Official documentation: https://cloud.google.com/vertex-ai/docs/training/create-custom-job

Supported Methods​

  • GET: Get a gcp-ai-platform-custom-job by its "name"
  • LIST: List all gcp-ai-platform-custom-job
  • SEARCH

gcp-ai-platform-model​

A successful Custom Job can optionally upload the trained artefacts as a Vertex AI Model resource; if that happens, the job will reference (and be referenced by) the resulting gcp-ai-platform-model.

gcp-cloud-kms-crypto-key​

Custom Jobs support customer-managed encryption keys (CMEK). When a CMEK is specified, the job resource, its logs and any artefacts it creates are encrypted with the referenced gcp-cloud-kms-crypto-key.

gcp-compute-network​

You can run Custom Jobs inside a specific VPC network to reach private data sources or to avoid egress to the public internet.
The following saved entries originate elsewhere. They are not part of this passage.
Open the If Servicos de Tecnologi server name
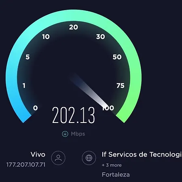 tap(142, 154)
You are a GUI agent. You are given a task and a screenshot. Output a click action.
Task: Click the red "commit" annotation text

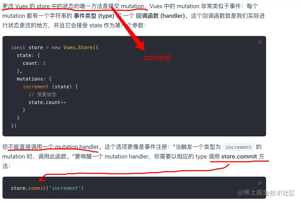click(157, 57)
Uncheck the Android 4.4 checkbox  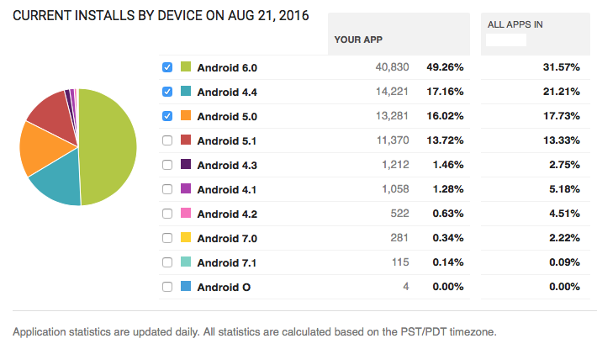click(167, 92)
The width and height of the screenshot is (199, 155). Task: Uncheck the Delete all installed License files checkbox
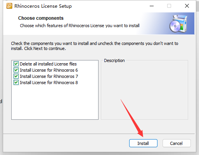pyautogui.click(x=16, y=64)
In that case the job is linked to the chosen gcp-compute-network.

gcp-iam-service-account​

Execution of a Custom Job occurs under a user-specified service account, which determines the permissions the training containers possess. The job therefore has a direct relationship to a gcp-iam-service-account.

gcp-storage-bucket​

Training code commonly reads data from, and writes checkpoints or model artefacts to, Cloud Storage. The buckets used for staging, input or output will be surfaced as linked gcp-storage-bucket resources.